Il 2022 è agli sgoccioli e io oggi voglio consigliarvi il libro più bello che ho letto quest’anno. Non ha avuto rivali: è scritto splendidamente, è festa lessicale, è ampliamento (senza rompere gli argini) semantico.

Aleksandar Hemon è nato a Sarajevo e nel 1992, quando scoppiò la guerra nella sua terra, si trovava negli Stati Uniti. Nella casa che aveva lasciato senza voltarsi indietro, senza paura, non è mai più potuto tornare. Da quella casa sono andati via anche i suoi genitori, loro voltandosi indietro per dire addio, loro pieni di terrore. Ad aspettarli una terra straniera, una nuova – perduta – identità: profughi in Canada. Aleksandar Hemon ha scritto un libro che ne contiene tre. I miei genitori racconta la storia, le storie, della madre e del padre, Andja e Petar, due identità ricostruite da recuperare. Tutto quello che l’uomo e la donna erano stati fino allo scoppio del conflitto balcanico a un tratto sembra svanire. Quando lasci una terra in guerra, quella guerra ti morde con ferocia, ti annienta. E quel niente ti fa perdere peso e contorni: arrivi in un luogo pronto ad assisterti, a sfamarti, a salvarti, ci arrivi se sei fortunato, ma ci arrivi nudo, ci arrivi senza il ruolo che ti sei costruito. In un modo o in altro ti aspetta un presente da pioniere, ti aspetta una nuova infanzia, una nuova giovinezza, un quaderno bianco da scrivere. Capovolgendolo, il libro comincia di nuovo: Tutto questo non ti appartiene è una raccolta di quadri narrativi che ritraggono l’infanzia e l’adolescenza bosniaca di Aleksandar, “eccoci qui, Hemon, tu e io”. Il terzo libro è un album fotografico inserito tra il racconto della storia dei genitori e i quadri personali: in silenzio ci parlano i volti.

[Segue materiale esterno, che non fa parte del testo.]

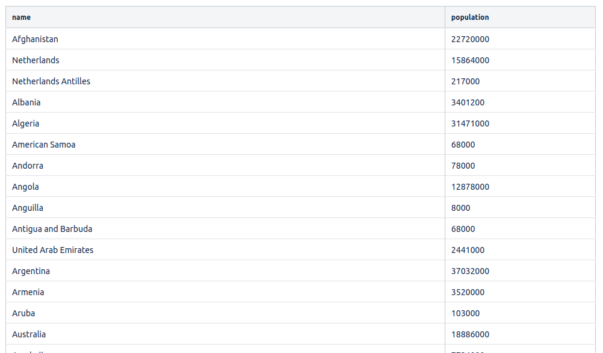Click the Aruba name cell

[x=23, y=313]
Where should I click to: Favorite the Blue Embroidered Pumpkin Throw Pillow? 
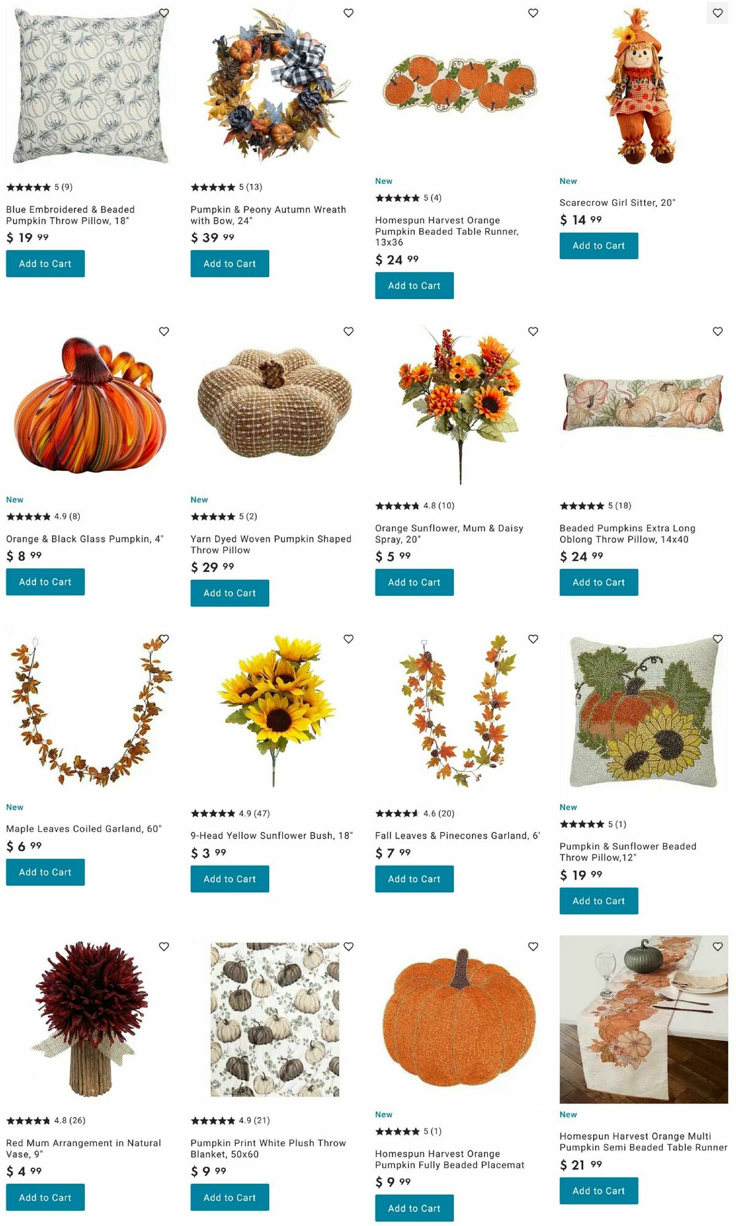164,13
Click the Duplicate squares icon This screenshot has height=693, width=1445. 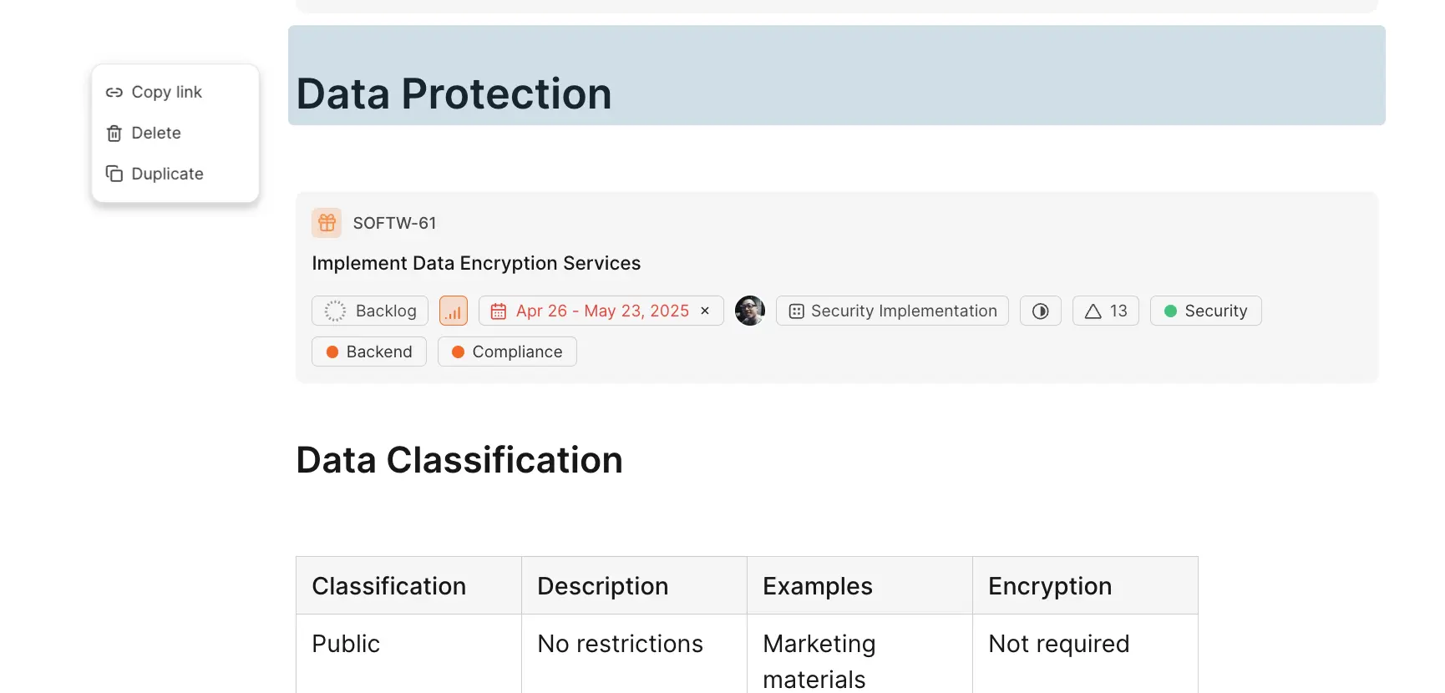tap(114, 174)
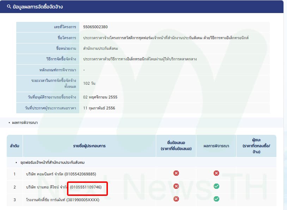Click the green check result for บริษัท ปานทอ ดีไซน์
The width and height of the screenshot is (287, 210).
pyautogui.click(x=217, y=186)
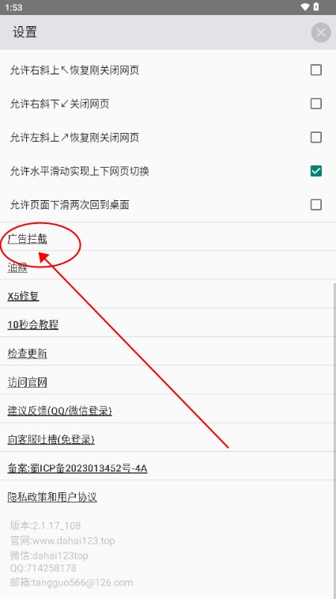The width and height of the screenshot is (336, 599).
Task: Open 10秒会教程 tutorial
Action: [x=33, y=324]
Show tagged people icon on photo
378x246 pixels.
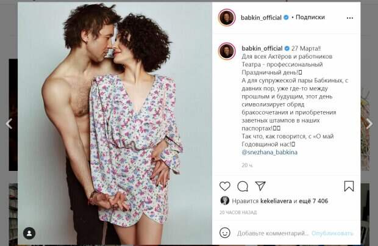coord(29,233)
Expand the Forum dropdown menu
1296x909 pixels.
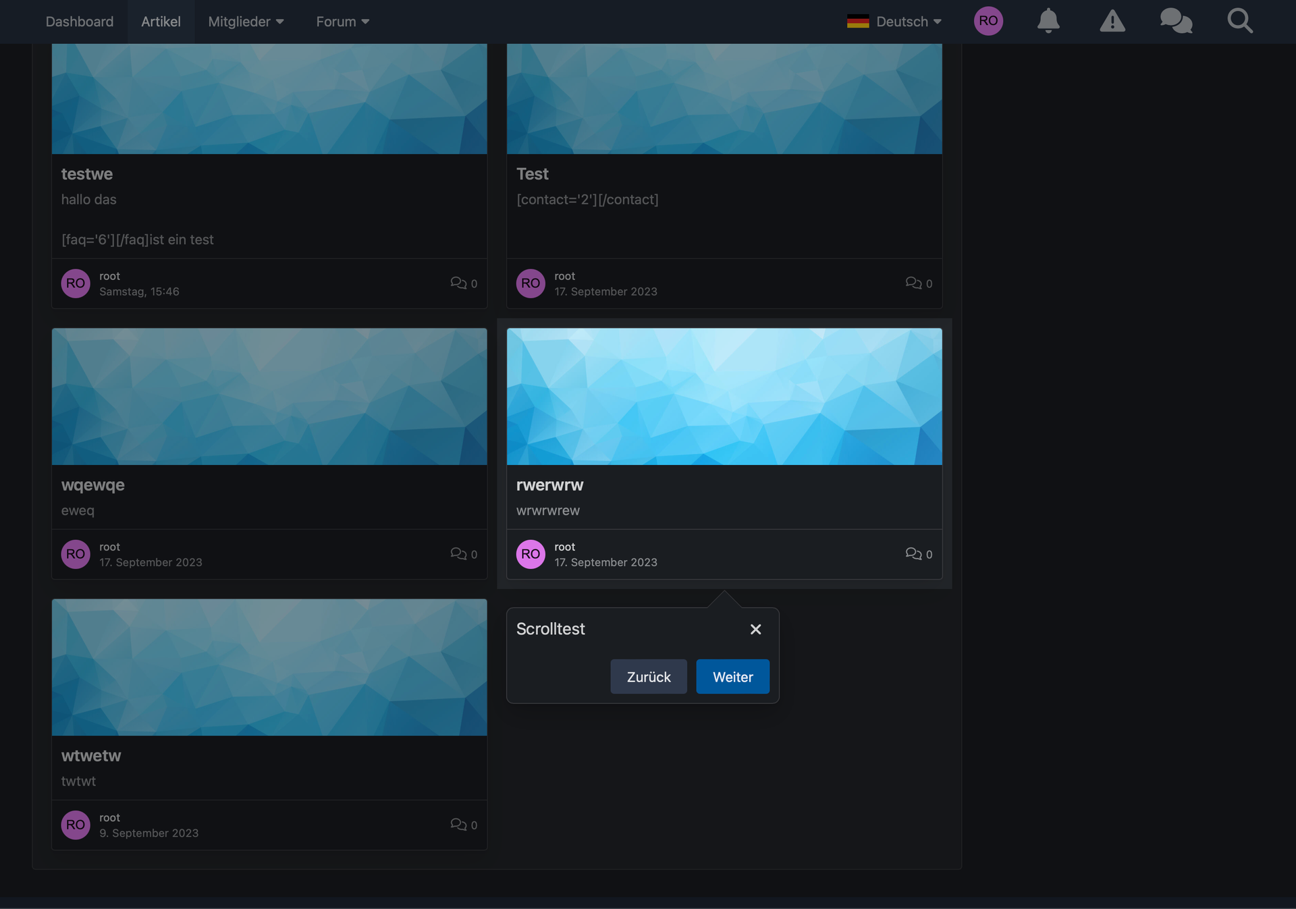click(342, 22)
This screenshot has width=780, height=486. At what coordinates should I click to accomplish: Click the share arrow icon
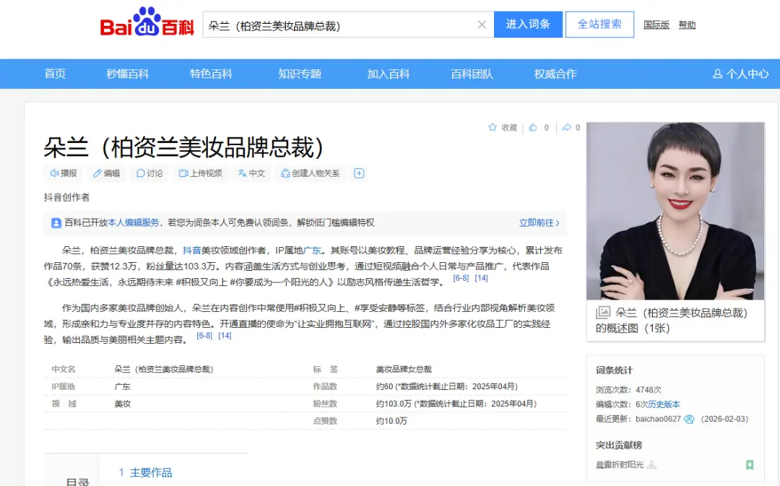(x=567, y=128)
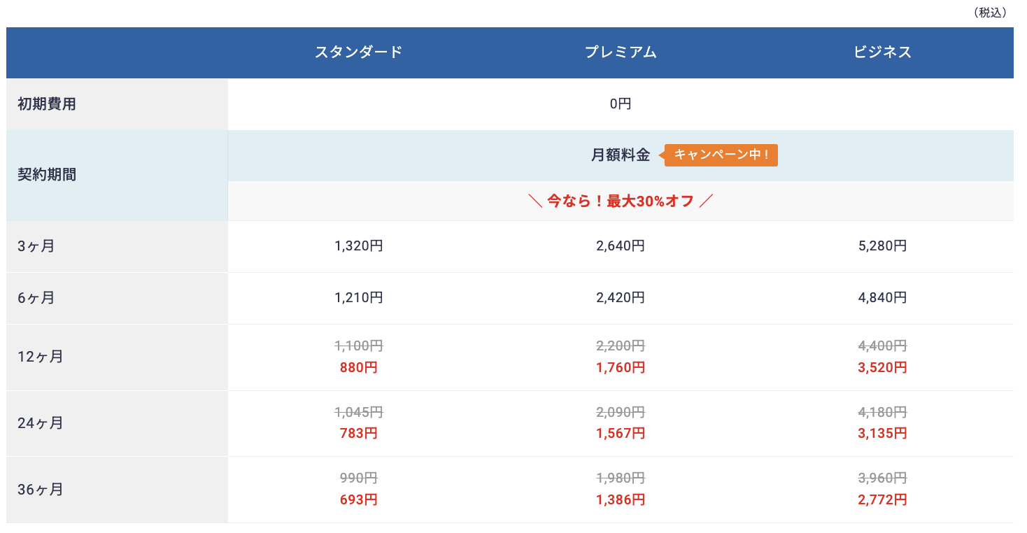Viewport: 1027px width, 533px height.
Task: Click the red 693円 Standard price
Action: point(358,500)
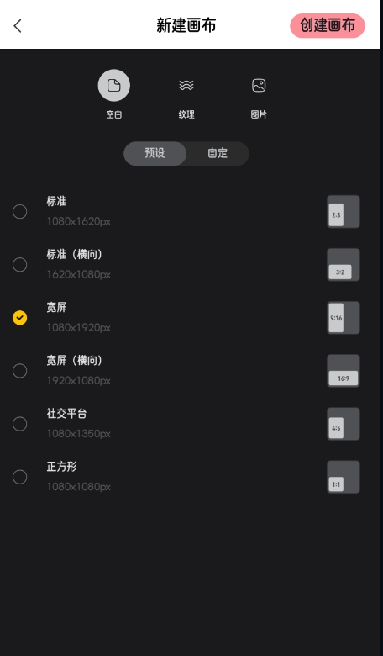
Task: Choose the image (图片) canvas icon
Action: click(259, 85)
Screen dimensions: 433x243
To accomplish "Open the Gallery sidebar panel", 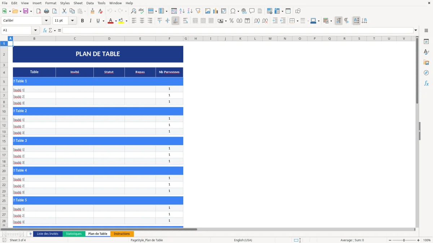I will point(427,62).
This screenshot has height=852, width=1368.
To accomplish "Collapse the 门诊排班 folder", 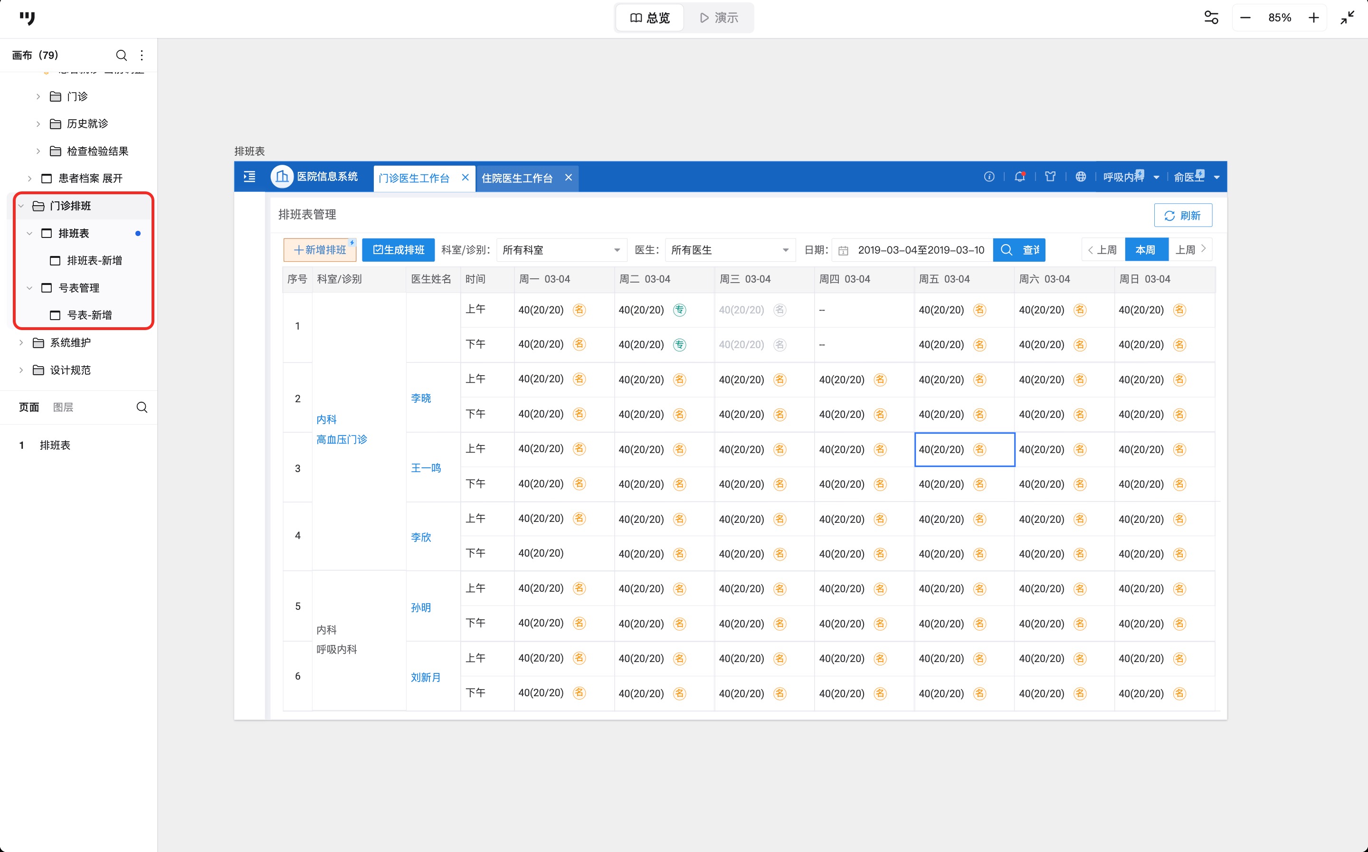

La guerra sfinisce e non conosce tregua. Chi l’ha vissuta, chi la vive, la vivrà per sempre, è come un marchio che ti segna a fuoco. Chi non la vive, chi ha questa fortuna, versa qualche lacrima, dona capi di vestiario in inverno, latte e pannolini e partecipa ad una raccolta fondi, poi diventa indifferente, poi dimentica. È una caratteristica della pace, una sua superficialità, una sua arroganza. Una sua difesa spietata.